▶ **ACTIVITY**:
What lines of the data below hold the string "location"? Copy each one out.

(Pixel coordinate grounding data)
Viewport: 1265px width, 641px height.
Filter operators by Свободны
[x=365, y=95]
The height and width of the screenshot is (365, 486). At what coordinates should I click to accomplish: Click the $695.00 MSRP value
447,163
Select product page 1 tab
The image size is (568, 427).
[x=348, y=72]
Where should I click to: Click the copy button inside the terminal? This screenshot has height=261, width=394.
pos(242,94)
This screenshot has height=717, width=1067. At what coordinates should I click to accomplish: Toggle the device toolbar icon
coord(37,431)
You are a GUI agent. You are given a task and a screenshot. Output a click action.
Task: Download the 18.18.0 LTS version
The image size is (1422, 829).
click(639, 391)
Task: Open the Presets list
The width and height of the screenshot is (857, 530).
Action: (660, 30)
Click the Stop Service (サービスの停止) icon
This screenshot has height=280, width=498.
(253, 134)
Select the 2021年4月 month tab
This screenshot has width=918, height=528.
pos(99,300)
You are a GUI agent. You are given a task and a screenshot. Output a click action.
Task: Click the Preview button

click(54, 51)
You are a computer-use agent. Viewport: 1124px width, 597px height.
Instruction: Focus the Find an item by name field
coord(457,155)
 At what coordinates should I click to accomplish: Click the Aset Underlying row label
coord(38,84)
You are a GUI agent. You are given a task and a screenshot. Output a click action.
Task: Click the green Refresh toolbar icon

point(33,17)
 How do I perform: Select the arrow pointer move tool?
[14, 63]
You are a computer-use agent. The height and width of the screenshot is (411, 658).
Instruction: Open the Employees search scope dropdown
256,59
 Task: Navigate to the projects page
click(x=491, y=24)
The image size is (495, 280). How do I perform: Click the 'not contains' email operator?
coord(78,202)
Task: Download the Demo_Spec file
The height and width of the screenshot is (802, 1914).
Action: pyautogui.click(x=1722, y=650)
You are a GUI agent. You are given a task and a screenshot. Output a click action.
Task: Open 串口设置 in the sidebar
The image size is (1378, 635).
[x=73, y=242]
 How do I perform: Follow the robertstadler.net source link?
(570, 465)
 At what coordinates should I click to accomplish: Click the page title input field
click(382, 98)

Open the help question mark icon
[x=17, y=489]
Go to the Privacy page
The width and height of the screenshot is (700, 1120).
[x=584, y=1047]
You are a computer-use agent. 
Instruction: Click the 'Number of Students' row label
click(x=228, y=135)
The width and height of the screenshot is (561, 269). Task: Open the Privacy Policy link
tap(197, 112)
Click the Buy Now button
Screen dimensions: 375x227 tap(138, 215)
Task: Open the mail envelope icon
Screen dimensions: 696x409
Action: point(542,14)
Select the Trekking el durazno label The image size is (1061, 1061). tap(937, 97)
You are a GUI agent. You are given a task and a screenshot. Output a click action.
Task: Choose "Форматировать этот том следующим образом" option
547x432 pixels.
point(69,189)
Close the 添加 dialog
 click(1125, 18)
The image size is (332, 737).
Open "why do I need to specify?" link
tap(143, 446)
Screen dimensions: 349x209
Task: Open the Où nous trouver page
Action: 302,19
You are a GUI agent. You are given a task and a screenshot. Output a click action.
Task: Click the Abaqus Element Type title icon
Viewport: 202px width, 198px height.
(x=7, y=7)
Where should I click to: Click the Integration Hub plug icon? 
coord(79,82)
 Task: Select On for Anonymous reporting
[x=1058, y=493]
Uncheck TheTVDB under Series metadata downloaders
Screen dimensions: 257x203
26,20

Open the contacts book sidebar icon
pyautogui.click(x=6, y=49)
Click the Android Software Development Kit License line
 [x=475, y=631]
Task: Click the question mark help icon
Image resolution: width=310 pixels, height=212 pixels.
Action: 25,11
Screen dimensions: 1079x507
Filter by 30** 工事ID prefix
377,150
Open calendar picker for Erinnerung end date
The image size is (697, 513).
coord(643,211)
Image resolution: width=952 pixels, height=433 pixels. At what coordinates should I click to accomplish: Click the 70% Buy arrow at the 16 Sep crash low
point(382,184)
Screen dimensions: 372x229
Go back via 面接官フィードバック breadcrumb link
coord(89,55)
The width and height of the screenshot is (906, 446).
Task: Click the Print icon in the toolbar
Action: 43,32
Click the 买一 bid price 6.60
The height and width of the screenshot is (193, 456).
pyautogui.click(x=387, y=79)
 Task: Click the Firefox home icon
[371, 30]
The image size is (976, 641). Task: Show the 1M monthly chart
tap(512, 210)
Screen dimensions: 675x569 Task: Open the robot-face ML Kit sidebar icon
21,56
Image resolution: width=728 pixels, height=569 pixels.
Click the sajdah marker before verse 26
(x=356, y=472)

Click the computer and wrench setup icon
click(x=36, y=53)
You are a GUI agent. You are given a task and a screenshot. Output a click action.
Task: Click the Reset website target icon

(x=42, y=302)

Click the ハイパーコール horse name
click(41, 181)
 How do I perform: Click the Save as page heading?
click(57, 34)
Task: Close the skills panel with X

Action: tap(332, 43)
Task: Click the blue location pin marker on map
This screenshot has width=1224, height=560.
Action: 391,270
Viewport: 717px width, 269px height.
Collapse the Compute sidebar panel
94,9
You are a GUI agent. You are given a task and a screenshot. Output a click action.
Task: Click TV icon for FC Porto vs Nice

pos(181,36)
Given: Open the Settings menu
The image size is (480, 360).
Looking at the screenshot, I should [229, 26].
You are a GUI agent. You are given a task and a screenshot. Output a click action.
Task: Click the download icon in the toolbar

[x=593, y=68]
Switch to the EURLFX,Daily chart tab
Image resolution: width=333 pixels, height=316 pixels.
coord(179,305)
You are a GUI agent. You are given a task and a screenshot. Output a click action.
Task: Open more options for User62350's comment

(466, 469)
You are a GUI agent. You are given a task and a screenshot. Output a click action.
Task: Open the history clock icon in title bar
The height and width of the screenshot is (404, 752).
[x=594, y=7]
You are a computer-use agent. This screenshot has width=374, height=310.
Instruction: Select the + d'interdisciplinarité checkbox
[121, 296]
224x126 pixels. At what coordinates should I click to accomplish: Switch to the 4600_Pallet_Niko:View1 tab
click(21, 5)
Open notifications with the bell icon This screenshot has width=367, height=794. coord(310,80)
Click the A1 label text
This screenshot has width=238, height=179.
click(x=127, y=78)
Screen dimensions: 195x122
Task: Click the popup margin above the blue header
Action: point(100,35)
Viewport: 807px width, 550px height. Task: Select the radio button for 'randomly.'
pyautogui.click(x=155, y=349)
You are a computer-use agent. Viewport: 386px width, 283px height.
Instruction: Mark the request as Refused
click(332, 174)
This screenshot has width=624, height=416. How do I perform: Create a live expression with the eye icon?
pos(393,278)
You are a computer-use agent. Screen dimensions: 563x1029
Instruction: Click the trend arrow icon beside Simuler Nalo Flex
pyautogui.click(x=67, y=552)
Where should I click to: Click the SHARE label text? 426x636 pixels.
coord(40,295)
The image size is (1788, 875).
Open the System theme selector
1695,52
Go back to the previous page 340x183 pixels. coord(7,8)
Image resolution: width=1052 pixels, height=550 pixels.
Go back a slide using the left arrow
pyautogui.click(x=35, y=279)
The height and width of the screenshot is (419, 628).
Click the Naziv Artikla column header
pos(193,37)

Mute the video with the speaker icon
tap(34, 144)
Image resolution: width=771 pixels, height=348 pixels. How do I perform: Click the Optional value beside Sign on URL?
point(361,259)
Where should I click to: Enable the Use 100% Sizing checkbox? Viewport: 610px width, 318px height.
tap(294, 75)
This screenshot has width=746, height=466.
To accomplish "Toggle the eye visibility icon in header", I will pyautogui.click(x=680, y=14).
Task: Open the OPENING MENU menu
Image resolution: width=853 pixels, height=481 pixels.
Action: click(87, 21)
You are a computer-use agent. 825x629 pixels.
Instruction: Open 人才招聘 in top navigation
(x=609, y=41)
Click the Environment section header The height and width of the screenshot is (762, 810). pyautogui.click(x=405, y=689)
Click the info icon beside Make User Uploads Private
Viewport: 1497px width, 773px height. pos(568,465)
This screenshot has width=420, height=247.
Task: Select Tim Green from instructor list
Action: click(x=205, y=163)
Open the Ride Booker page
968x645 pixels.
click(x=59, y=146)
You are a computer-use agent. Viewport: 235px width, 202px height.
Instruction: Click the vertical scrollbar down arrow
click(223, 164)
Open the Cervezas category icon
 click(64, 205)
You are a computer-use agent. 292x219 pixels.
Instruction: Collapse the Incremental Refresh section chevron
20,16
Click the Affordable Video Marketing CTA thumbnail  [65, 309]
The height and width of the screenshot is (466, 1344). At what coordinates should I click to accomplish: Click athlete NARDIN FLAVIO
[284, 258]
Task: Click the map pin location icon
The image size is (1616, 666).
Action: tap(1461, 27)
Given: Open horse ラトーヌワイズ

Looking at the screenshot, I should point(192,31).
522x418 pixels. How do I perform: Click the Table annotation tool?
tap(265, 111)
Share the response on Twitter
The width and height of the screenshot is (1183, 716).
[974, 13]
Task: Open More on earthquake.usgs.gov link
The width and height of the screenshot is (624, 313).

▶ **ANSWER BELOW**:
Task: Click the blue location pin marker on map
Task: Click the map pin location icon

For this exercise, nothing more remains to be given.